PARTS OF THE EXERCISE:
1. Answer the following from the news report on rose-fed pigs:
(a) In what year did Hengnan county begin planting roses?
(b) Which traditional grains are mixed with the roses in the pigs' diet?
(c) What position does Tang Huaying hold?
2. Reproduce the passage of the news report on rose-fed pigs starting at "CHANGSHA, Nov. 2" and ending at "of rose-flavored fodder.".

CHANGSHA, Nov. 2 (Xinhua) -- Compared with their caged peers, pigs in Huangzhuding lead an idyllic life. Every morning, they take a walk in a nearby pine forest and return to a feast of rose-flavored fodder.
The "rose fragrant pigs" in a village in central China's Hunan Province are known for their rose-filled diet, which is mixed in with their traditional grains of corn, bran, and soybeans. It is now a star product of the village, which has residents eyeing an expanding Chinese market for branded, high-end agricultural products.
The roses they eat come from nearby towns in Hengnan county, which started planting roses in 2013, nurturing a sprawling industry producing a range of byproducts including essential oils, rose cakes, rose tea and rose honey cream.
The unlikely partnership of roses and pigs is a new idea in the local industry.
"The rose petals are mainly used for producing essential oils. After extraction, large amounts of rose residue remain," said Tang Huaying, general manager of Hunan Guanglin Agricultural Technology, a company that manages the local rose plantation and byproduct production.

ENTRIES PROVIDED:

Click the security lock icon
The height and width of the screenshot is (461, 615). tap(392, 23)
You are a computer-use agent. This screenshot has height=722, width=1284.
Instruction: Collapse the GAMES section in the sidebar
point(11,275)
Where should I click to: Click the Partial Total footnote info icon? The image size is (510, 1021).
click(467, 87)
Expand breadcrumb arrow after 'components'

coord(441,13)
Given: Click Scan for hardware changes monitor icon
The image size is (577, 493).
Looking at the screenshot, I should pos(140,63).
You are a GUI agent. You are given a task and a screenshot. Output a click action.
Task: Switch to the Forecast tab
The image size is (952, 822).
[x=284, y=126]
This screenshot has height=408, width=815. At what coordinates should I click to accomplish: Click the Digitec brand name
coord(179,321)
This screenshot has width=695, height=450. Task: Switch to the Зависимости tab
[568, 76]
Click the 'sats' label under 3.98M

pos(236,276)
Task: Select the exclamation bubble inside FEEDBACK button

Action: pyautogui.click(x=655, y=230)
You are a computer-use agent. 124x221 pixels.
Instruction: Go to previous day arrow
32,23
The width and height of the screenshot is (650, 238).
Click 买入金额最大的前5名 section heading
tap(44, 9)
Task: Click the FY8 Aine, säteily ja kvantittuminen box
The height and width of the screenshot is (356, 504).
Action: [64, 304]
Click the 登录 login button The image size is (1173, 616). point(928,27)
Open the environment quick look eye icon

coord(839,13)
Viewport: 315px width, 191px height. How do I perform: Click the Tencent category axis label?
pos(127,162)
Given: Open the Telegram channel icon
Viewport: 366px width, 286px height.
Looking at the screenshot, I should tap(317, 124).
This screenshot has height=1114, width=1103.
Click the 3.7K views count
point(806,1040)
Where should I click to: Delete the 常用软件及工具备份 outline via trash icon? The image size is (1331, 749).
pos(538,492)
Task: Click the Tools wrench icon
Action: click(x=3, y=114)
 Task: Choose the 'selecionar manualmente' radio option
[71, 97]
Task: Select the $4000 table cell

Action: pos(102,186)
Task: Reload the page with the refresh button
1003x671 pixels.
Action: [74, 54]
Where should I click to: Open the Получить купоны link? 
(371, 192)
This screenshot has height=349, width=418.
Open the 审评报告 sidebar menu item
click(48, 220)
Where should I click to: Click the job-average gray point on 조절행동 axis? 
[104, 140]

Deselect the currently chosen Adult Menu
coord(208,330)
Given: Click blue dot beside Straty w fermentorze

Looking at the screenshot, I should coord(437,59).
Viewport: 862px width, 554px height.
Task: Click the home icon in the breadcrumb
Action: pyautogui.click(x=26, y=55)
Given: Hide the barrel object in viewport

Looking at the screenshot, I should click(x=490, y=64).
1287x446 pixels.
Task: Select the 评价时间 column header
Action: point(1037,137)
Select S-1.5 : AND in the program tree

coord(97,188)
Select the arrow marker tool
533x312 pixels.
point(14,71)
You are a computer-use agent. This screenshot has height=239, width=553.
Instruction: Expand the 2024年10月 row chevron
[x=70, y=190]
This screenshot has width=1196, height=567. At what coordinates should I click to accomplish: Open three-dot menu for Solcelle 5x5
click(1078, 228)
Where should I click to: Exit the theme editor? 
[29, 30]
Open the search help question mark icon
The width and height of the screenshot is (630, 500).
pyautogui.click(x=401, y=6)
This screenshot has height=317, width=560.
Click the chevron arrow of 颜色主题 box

REPLIES:
1.
(a) 2013
(b) Corn, bran, and soybeans
(c) General manager of Hunan Guanglin Agricultural Technology

2.
CHANGSHA, Nov. 2 (Xinhua) -- Compared with their caged peers, pigs in Huangzhuding lead an idyllic life. Every morning, they take a walk in a nearby pine forest and return to a feast of rose-flavored fodder.